SOURCE EXTRACT.
****************

Hanging on to “Resentment” in our hearts does not serve us in any way.

Letting go of resentment is difficult because doing so invites us to mentally and emotionally deal with the source of our anger.
When we stop blaming, we need to recognize that our need to hold someone or something responsible for our feelings has harmed us. We thought we were coping with our hurt feelings where in fact we were holding onto our hurt with a vice grip.
When we are angry and resentful we need to shift our attention away from those we resent and back toward ourselves by exploring what we need?
People will often say…but I express my needs and the other person doesn’t listen, gets defensive, or doesn’t try to understand. Maybe the other person is triggered too and they don’t know how to sit down and learn to repair in a relationship. Some people have never had a safe place to discuss feelings or needs. Meanwhile you can ask yourself some questions like how important is this issue for me? Have I expressed this from a gentle, more vulnerable place? Why does this trigger me so much? Does this relate to my history? Trying to see things from another’s perspective can also help. Can I have more compassion for myself or the other person?

****************

TASK 1. What does the passage on resentment say makes letting go of resentment difficult?
TASK 2. From the passage on resentment, print the stretch from "Letting go of" through "a vice grip.".
TASK 3. Carry on the passage about letting go of resentment, starting after its final sentence.
The entries have no connection to the passage on resentment.

Saved data entries
****************

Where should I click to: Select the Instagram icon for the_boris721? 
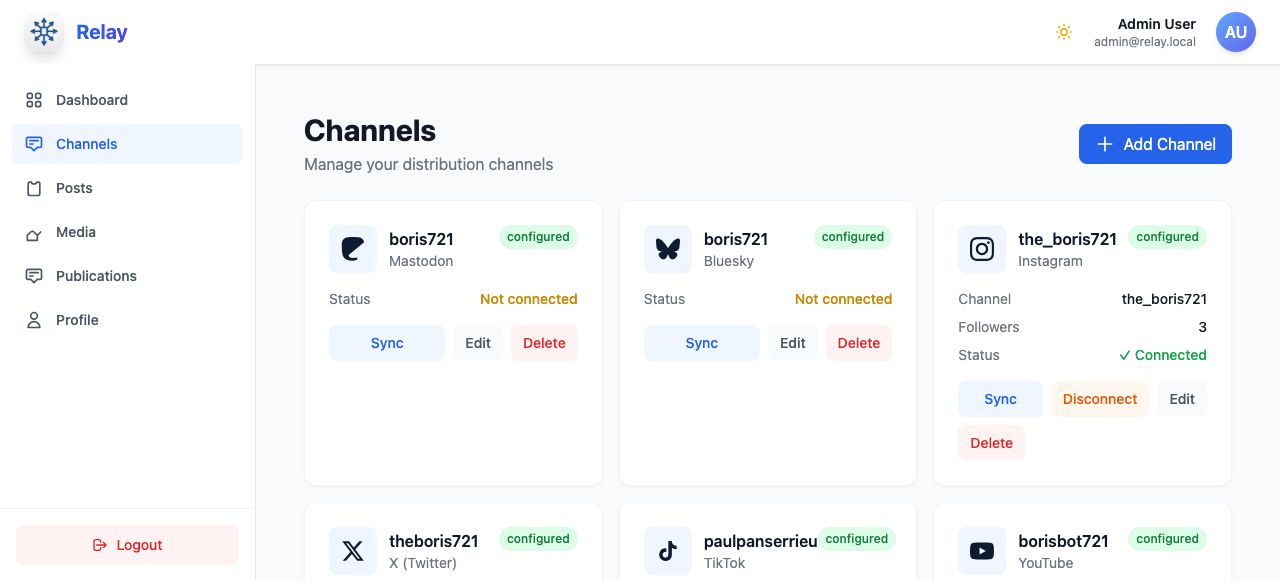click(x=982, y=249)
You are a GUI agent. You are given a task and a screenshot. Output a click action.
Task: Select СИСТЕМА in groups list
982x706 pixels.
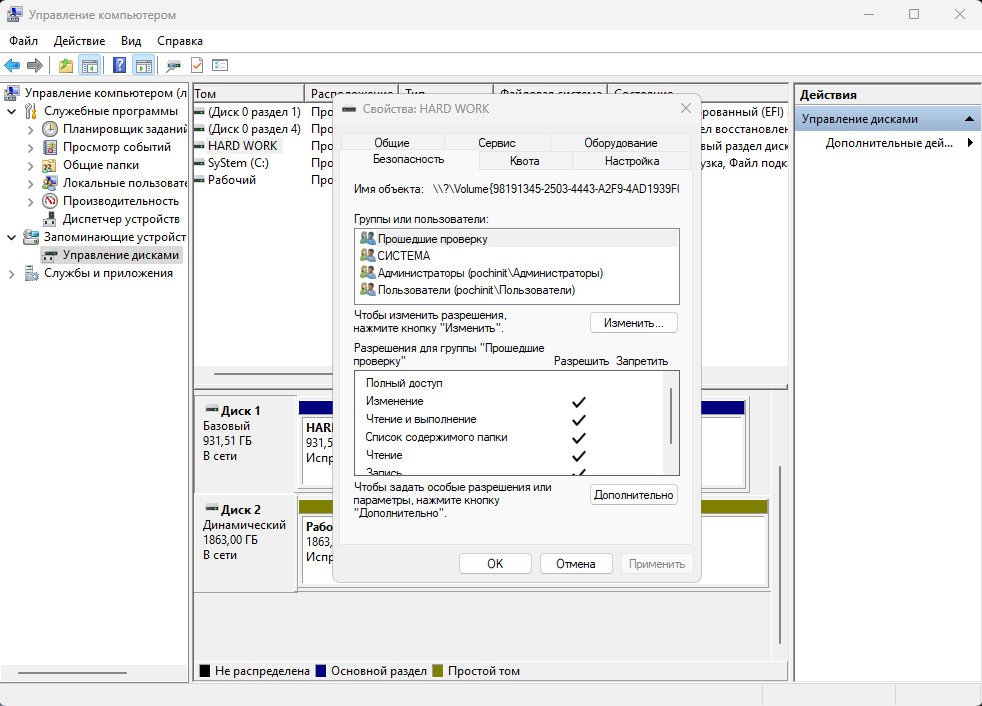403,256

****************

TASK RESULT 1. Letting go of resentment invites us to mentally and emotionally deal with the source of our anger.

TASK RESULT 2.
Letting go of resentment is difficult because doing so invites us to mentally and emotionally deal with the source of our anger.
When we stop blaming, we need to recognize that our need to hold someone or something responsible for our feelings has harmed us. We thought we were coping with our hurt feelings where in fact we were holding onto our hurt with a vice grip.

TASK RESULT 3.
Remember we can get addicted to “turning away” too. This can lead to other behaviours that don’t help repair in a relationship.
Holding on to resentment has also been linked to an increasing blood pressure, heart rate and your nervous system. These issues can cause health issues over time.
So when we have tried to communicate our needs and feelings. When we have practised having boundaries, explored our feelings and taken the other person’s feelings into consideration and it still is difficult or feels stuck..it may be time for help! Counsellors can help build resilience, teach new tools and create safety to move yourself or your relationship with yourself and others forward.

Understanding Relationship Patterns & our History

When we are children we have some core emotional needs. This includes being SAFE, LOVED and having BOUNDARIES. When a child feels safe they see the world as a safe place. There is some predictability. Adults are able to regulate their emotions. There isn’t any violence, sexual abuse, emotional neglect etc. So what if we didn’t feel safe as children? How does this impact our relationships and behaviour as adults?
If I felt unsafe as a child, do I avoid going outside my comfort zone? Do I attempt to control people or my environment? Do I self medicate with drugs or alcohol? These are a few of the patterns that may show up.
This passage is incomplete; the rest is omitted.